- **Work instructions**:
Rewrite the lines from the one containing "1456x819 pixels. How do I perform: Open the" down to the one containing "[x=642, y=38]", replacing "scoreboard" with "leaderboard" and leaving everything else unchanged.

* Start Task inputs *

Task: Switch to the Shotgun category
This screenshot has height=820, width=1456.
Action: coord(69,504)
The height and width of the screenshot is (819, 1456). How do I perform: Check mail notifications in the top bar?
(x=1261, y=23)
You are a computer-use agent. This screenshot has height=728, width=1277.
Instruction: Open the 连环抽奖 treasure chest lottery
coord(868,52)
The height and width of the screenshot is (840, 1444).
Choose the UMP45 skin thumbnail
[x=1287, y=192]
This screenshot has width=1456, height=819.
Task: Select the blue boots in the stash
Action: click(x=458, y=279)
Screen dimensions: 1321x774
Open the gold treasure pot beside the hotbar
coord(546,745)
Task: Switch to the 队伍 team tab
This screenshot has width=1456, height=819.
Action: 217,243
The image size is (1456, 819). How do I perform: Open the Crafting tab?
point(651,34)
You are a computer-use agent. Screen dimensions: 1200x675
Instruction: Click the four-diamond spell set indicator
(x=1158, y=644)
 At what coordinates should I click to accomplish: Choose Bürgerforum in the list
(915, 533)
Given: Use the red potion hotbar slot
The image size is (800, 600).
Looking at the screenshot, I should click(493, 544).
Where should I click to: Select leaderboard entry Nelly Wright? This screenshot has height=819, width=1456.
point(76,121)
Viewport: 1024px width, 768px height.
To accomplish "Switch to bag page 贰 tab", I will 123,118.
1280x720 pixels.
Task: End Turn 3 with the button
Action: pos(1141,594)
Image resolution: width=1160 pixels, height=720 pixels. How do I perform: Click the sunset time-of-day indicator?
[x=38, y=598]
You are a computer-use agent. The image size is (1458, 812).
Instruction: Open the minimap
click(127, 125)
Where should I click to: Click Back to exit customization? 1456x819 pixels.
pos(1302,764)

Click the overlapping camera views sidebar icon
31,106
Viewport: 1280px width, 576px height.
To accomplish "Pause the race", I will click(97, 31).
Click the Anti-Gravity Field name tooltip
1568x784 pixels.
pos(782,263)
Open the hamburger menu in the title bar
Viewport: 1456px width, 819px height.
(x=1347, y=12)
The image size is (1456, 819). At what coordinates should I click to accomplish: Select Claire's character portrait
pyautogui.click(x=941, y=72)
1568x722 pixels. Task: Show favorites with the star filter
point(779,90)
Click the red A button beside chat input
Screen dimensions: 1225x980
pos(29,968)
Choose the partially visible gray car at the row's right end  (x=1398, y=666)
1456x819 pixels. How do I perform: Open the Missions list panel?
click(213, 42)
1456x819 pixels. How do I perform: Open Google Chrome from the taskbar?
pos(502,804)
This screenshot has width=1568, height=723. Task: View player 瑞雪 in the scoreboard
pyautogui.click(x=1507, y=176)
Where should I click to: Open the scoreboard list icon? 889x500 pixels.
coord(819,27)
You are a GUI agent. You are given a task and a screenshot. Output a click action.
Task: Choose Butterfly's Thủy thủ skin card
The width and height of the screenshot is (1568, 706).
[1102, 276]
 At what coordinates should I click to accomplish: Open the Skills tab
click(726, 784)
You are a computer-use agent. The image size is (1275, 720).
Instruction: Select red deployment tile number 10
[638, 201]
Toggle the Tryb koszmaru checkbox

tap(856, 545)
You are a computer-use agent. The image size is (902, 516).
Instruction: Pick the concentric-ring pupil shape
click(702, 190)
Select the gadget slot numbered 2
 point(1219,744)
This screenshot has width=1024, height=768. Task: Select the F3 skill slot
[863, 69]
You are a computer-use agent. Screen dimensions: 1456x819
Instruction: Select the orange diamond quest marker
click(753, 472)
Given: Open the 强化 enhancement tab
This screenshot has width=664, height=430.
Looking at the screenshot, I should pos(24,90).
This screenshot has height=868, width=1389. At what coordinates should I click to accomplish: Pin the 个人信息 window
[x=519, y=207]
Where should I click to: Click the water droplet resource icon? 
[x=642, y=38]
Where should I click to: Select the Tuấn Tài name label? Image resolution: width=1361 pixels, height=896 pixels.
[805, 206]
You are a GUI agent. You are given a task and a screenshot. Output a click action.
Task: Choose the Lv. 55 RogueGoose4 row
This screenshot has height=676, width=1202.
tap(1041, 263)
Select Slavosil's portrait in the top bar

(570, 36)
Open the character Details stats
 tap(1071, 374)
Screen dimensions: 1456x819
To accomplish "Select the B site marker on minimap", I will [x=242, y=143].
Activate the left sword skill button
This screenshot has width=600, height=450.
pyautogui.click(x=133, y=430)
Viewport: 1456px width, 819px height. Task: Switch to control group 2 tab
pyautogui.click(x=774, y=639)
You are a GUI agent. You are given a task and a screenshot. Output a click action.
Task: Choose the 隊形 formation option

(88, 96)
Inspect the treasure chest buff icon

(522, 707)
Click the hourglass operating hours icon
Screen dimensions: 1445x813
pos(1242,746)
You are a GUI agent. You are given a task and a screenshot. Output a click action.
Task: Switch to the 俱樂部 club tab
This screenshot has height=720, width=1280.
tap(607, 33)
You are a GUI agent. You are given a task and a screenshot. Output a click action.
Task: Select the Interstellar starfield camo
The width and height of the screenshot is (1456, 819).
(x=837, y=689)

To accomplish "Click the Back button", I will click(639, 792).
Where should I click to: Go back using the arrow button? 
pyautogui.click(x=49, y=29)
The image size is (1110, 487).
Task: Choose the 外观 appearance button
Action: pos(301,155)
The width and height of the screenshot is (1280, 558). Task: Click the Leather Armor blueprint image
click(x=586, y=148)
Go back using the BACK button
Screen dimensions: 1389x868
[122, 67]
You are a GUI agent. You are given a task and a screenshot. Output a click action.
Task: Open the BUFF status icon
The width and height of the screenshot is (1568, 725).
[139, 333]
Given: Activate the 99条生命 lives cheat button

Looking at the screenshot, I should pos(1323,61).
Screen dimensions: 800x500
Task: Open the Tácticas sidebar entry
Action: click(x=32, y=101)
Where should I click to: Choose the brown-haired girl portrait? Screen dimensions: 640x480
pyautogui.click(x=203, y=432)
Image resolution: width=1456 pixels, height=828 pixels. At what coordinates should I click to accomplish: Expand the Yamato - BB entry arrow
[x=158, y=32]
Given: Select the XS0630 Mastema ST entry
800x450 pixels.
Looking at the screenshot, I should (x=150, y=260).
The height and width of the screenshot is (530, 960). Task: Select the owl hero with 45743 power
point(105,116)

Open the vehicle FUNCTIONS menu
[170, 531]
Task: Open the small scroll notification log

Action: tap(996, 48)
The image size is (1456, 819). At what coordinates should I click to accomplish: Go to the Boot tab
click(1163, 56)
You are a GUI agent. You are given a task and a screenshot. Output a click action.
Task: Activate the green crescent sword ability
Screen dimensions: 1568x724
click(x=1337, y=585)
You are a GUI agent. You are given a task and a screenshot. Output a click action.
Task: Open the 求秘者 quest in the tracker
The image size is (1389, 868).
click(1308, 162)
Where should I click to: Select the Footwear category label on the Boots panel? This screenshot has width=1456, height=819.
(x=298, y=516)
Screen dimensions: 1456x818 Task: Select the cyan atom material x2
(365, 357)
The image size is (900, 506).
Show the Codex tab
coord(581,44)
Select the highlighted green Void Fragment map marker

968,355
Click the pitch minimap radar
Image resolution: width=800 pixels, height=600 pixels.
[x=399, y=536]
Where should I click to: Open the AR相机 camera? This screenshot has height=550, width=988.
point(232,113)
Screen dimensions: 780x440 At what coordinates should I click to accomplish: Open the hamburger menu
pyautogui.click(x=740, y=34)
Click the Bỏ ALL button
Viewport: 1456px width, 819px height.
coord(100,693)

* End Task inputs *

- **Expected output**:
1456x819 pixels. How do I perform: Open the Missions list panel?
click(213, 42)
1456x819 pixels. How do I perform: Open Google Chrome from the taskbar?
pos(502,804)
This screenshot has width=1568, height=723. Task: View player 瑞雪 in the leaderboard
pyautogui.click(x=1507, y=176)
Where should I click to: Open the leaderboard list icon? 889x500 pixels.
coord(819,27)
You are a GUI agent. You are given a task and a screenshot. Output a click action.
Task: Choose Butterfly's Thủy thủ skin card
The width and height of the screenshot is (1568, 706).
[1102, 276]
 At what coordinates should I click to accomplish: Open the Skills tab
click(726, 784)
You are a computer-use agent. The image size is (1275, 720).
Instruction: Select red deployment tile number 10
[638, 201]
Toggle the Tryb koszmaru checkbox

tap(856, 545)
You are a computer-use agent. The image size is (902, 516).
Instruction: Pick the concentric-ring pupil shape
click(702, 190)
Select the gadget slot numbered 2
 point(1219,744)
This screenshot has width=1024, height=768. Task: Select the F3 skill slot
[863, 69]
You are a computer-use agent. Screen dimensions: 1456x819
Instruction: Select the orange diamond quest marker
click(753, 472)
Given: Open the 强化 enhancement tab
This screenshot has width=664, height=430.
Looking at the screenshot, I should pos(24,90).
This screenshot has height=868, width=1389. At what coordinates should I click to accomplish: Pin the 个人信息 window
[x=519, y=207]
Where should I click to: Click the water droplet resource icon? 
[x=642, y=38]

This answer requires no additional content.